We are pleased that Gov. Jerry Brown has signed legislation that will reform the use of red-light cameras by local governments in the state. The changes will create statewide standards for the operation of red-light cameras, and will give motorists a better chance of challenging unjustified tickets.
Red-light cameras in many cities have been set up solely to raise money and had little to do with safety. Because local governments were chasing ticket revenue, they established procedures making it very difficult to challenge questionable tickets. They also made the red-light cameras tickets much more costly than other violations.
The law, which will go into effect Jan. 1, will require that the cameras be installed as a traffic safety measure and not a revenue-collection device. That means the placement of cameras must be based on evidence that they will make an intersection safer.
State Sen. Joe Simitian, D-Palo Alto, previously had tried to get the reforms passed. He was successful this year, with the signing his bill Friday.

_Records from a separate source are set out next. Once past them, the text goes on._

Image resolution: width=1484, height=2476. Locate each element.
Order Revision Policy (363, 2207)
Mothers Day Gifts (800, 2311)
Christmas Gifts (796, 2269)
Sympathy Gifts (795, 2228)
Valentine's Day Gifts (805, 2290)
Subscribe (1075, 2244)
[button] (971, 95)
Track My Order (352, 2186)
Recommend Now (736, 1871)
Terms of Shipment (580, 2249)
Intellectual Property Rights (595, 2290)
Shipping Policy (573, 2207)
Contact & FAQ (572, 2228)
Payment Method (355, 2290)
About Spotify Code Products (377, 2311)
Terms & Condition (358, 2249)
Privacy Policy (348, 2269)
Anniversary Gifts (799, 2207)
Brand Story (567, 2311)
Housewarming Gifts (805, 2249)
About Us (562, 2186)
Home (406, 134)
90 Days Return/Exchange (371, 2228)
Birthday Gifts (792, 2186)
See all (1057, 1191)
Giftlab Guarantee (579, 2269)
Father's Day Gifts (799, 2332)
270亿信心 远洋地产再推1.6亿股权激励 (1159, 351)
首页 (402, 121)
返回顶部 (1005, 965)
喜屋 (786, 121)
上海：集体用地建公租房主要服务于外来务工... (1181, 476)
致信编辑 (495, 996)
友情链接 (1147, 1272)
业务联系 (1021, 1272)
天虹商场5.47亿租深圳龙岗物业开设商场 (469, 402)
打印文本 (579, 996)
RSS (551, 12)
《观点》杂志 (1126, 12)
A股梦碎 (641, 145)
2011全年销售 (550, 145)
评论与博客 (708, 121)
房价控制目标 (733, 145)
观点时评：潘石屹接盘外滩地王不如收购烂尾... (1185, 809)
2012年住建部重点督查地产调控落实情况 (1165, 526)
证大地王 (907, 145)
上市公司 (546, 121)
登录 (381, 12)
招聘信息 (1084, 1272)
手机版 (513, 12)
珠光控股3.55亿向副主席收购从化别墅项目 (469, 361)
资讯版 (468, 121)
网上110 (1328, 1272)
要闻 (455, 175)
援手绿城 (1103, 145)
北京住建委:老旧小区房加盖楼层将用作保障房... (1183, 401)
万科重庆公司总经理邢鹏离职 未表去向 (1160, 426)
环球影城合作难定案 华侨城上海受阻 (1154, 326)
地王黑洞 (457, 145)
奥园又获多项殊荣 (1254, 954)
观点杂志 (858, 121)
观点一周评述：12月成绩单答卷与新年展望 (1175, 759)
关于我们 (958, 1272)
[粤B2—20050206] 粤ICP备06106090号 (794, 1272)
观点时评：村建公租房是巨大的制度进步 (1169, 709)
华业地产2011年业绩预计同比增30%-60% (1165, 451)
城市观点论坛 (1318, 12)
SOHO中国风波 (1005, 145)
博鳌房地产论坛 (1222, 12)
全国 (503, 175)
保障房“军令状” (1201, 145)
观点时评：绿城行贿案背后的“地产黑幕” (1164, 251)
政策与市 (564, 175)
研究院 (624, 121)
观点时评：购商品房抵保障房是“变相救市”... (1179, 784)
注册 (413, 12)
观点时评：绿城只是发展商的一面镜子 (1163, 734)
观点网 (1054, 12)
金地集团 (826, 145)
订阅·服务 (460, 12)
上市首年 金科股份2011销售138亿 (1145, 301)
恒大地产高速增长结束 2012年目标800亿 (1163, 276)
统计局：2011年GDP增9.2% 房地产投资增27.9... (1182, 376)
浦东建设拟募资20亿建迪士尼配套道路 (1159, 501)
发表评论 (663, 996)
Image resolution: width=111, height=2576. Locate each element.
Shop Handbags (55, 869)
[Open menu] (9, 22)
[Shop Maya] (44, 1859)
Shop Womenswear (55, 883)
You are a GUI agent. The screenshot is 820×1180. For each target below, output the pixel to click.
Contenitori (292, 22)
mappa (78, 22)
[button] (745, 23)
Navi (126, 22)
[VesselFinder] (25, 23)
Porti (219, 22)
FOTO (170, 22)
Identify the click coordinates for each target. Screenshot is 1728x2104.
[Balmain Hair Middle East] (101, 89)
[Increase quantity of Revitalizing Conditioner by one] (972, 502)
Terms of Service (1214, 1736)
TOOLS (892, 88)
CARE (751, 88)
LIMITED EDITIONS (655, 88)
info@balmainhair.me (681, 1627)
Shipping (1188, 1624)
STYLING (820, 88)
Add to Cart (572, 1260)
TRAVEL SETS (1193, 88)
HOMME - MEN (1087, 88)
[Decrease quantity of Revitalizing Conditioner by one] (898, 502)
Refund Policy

Simitian sought the changes after hearing about the case of a San Jose resident, Vera Gil, who received several tickets from red-light cameras for a car in Southern California that she didn't own and had never driven. It was almost impossible for her to challenge the tickets because of all the hoops that she had to jump through to clear her driving record.
After investigating her case, Simitian found that Gil's "experience was just the tip of the iceberg," and that reforms were needed statewide.
"Red-light cameras can be an important public safety tool, but they shouldn't be abused," Simitian said in a statement. "This bill will establish important ground rules, ensure that if drivers get a ticket that they shouldn't have, they can contest the ticket easily. It will put driver safety, rather than the revenue, first."
We applaud the important changes made in this reform bill.